Part of the problem with the quote above is it usually leaves out the next sentence, which was, paraphrased, "People who aren't writers are those who only talk about writing." This gets at the main reason why most people who have both the talent and aspiration to write betray their potential. They don't write enough.

There are a few reasons why they don't write enough, though the most common is fear that what they write won't be any good. Worse, it will incite derision, ridicule or disinterest. So, they are inhibited from starting the actual act of composing thoughts on paper (these days, monitors.) They console themselves by spending a lot of time and energy thinking about writing, under the rationale that they are simply formulating the big ideas in their heads, which will, once properly constructed, fall effortlessly through their fingers and onto the page. This is a fallacy, of course. For a couple reasons.

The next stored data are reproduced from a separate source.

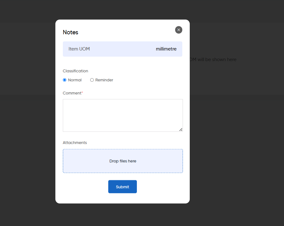
Task: Click the Item UOM info row
Action: pos(123,49)
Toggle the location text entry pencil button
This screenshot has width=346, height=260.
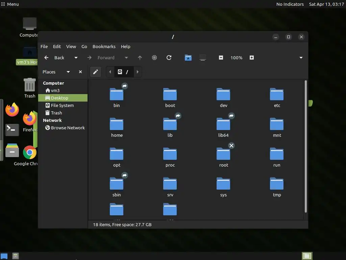tap(96, 72)
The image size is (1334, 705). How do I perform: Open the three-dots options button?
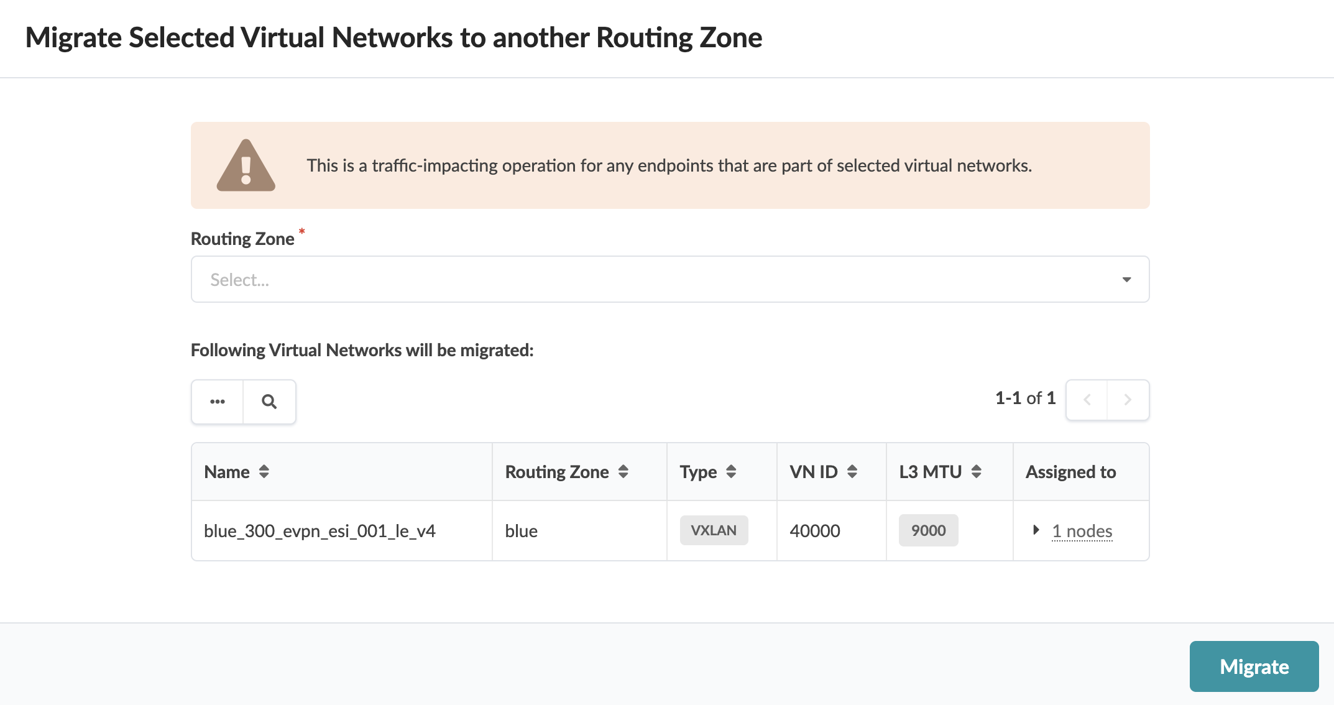click(218, 402)
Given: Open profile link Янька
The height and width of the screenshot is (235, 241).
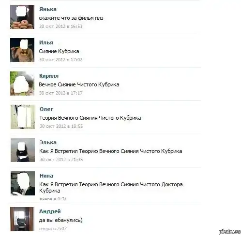Looking at the screenshot, I should click(48, 9).
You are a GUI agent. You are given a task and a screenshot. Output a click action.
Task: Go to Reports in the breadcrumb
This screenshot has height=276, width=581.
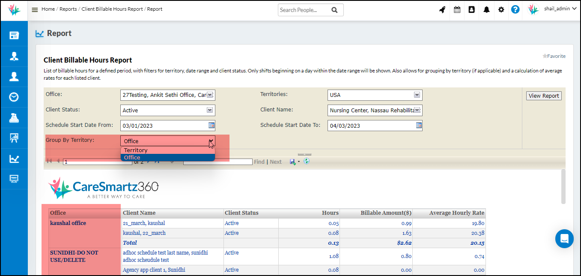(68, 9)
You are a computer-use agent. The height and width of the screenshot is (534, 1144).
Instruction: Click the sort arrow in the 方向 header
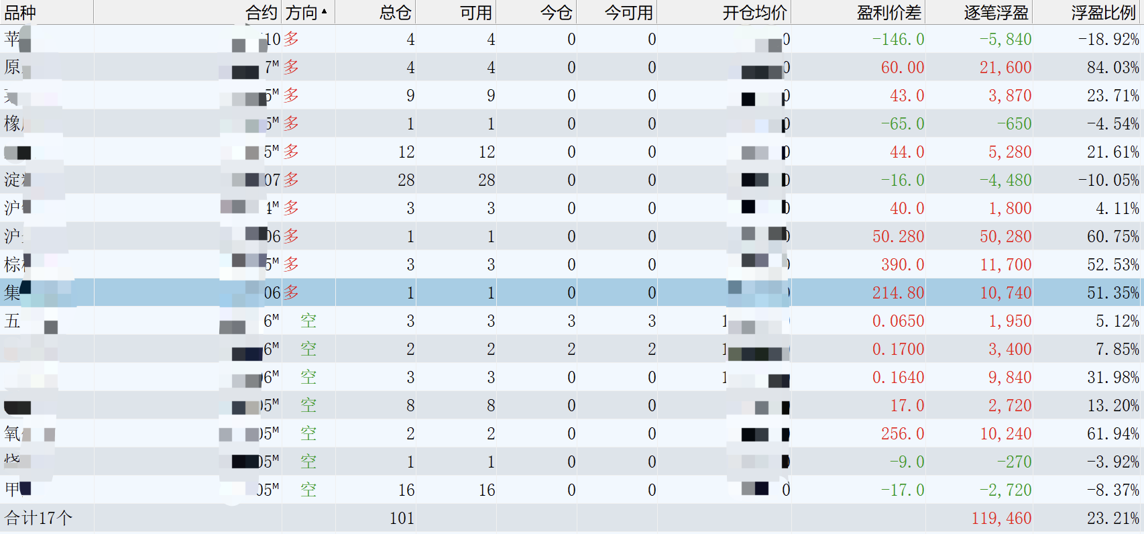[325, 11]
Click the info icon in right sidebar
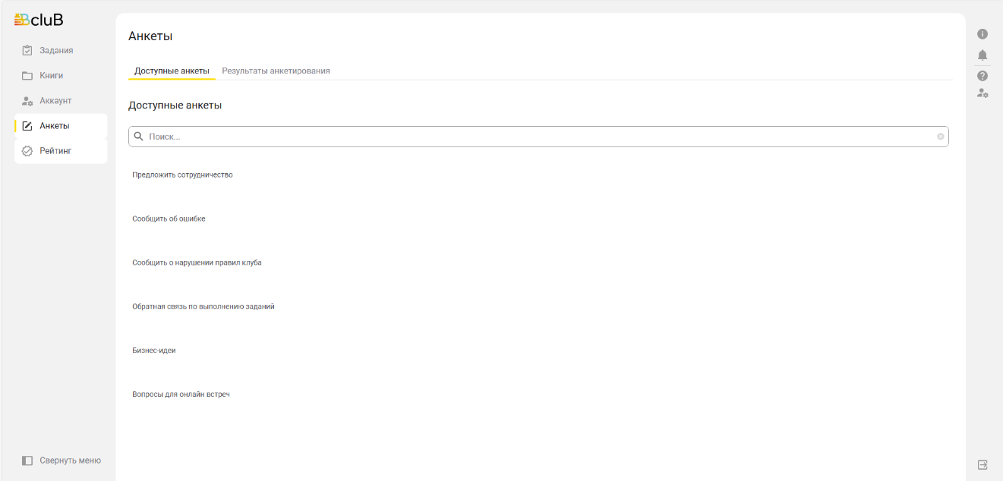Image resolution: width=1003 pixels, height=481 pixels. pos(982,34)
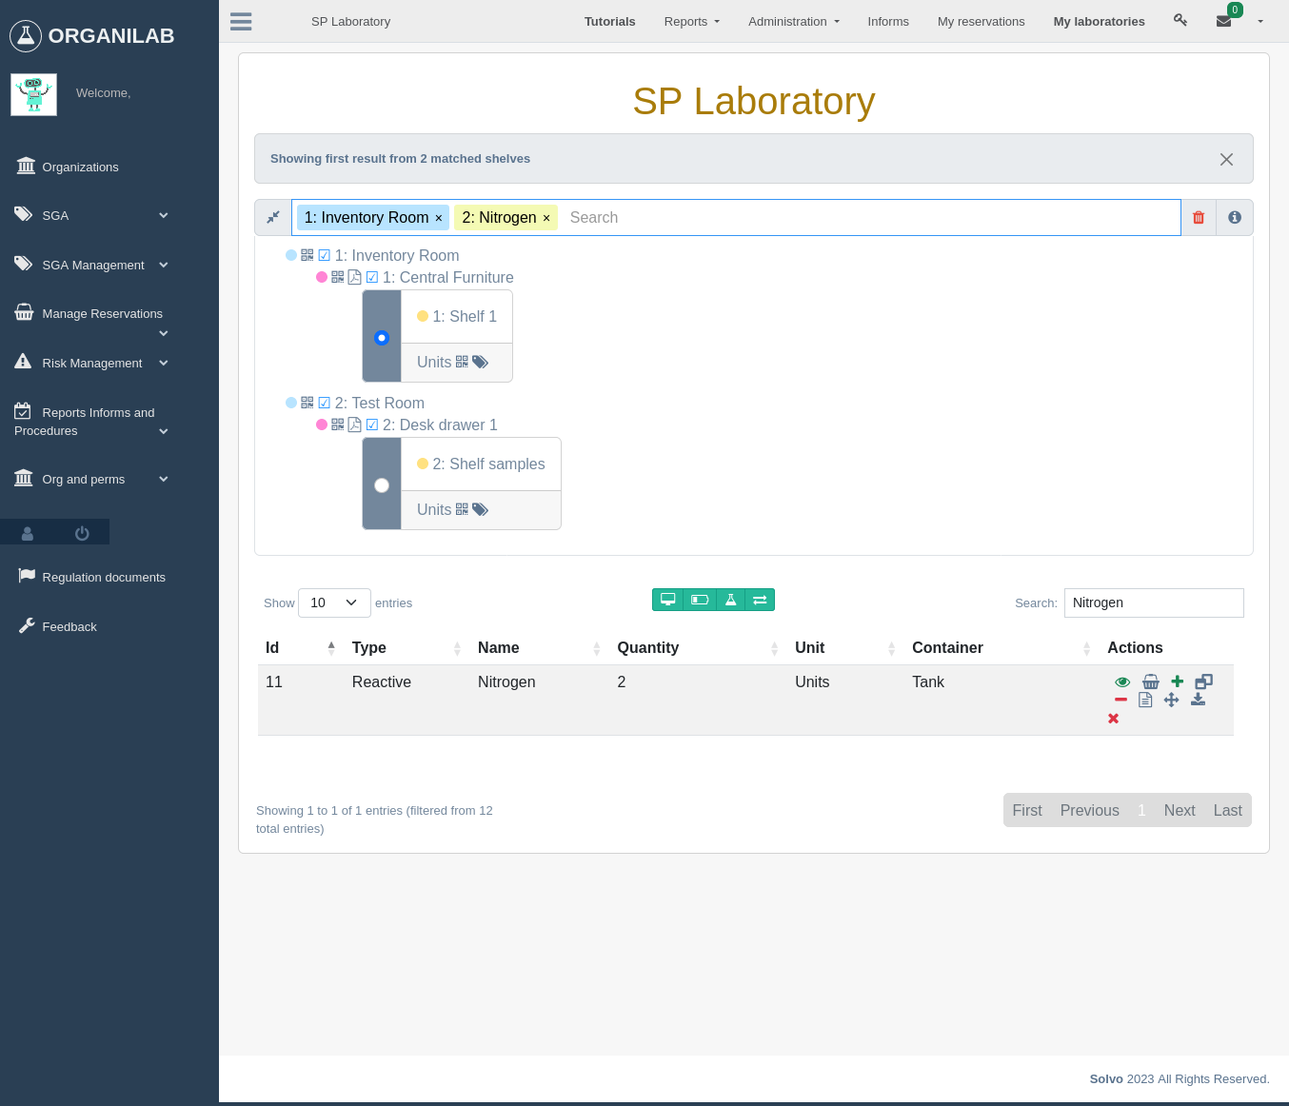
Task: Open the Reports dropdown in top bar
Action: pyautogui.click(x=692, y=21)
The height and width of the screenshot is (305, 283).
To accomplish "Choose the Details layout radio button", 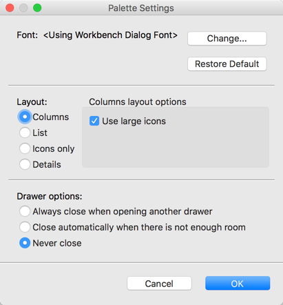I will (x=25, y=164).
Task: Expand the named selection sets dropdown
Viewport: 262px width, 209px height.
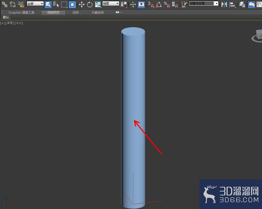Action: [x=204, y=3]
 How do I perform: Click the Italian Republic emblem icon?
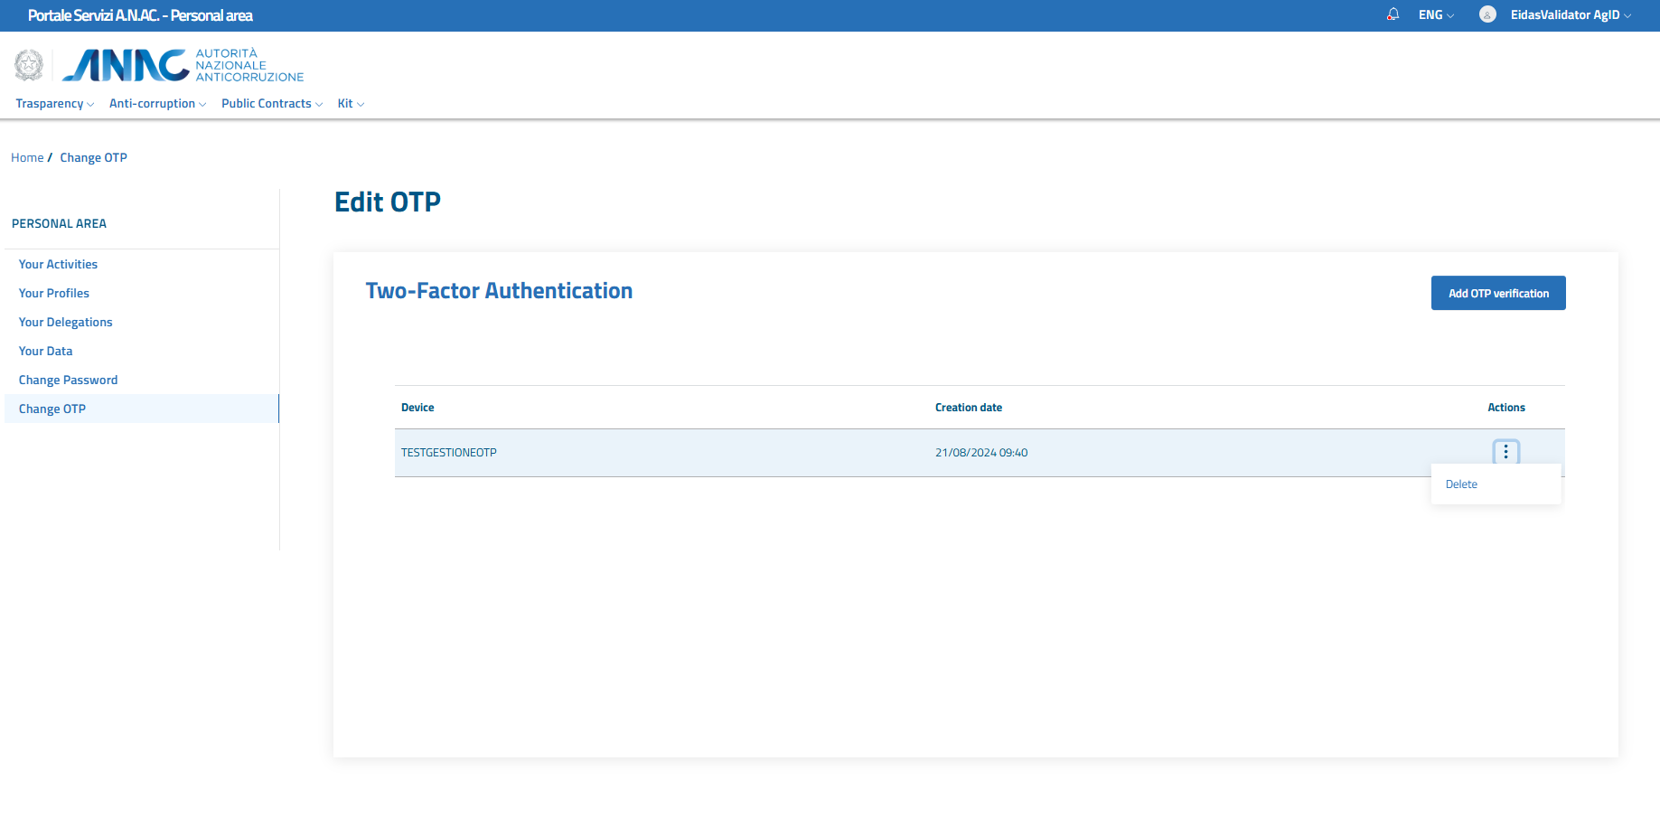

Writing is, in great part, a type of thinking. It takes inchoate feelings and inarticulate thoughts and expresses them in a transferable form. Words make thoughts and feelings concrete, but also, the very act of forming structure inspires thought. Sometimes, there really is no idea until the words start to form.

Ergo, the only way to know if you really have a thought worth communicating is to put it into words. You have to actually write it down.

The other reason is more practical. You have to practice the trade. You can no more become a good writer by thinking about writing than you can become John Coltrane by imagining yourself playing the sax. Professional writers are obsessed by things like sentence structure, word count, punctuation, literary voice, style consistency and concentration. Just like world famous woodworkers are obsessed with things like router bits, bench dogs, chip out and finishing oils. You can't write a book or make a Chippendale highboy thinking only about the grand vision. They're both products of millions of little visions manifest in little acts of craft.

And it really doesn't matter what form you're writing in. Your heart may be committed to poetry, but your brain gets almost the same benefit from writing billboards. To extend the music analogy, a familiarity with Bach gives a jazz musician a killer advantage. It's the practice that counts, and the knowledge and experience that comes from practicing within a variety of formats and protocols.

Hemingway also said that "Writing is rewriting." This is also a simple statement pregnant with complex meaning. Many failed writers who write too little do so because they think they're supposed to hone and perfectly render every little piece of description or exposition as it's written. Very bad approach. Much better to disgorge everything you can onto the page, to get yourself into a chatty monologue with your presumed reader, and just let it go wherever it's going to go.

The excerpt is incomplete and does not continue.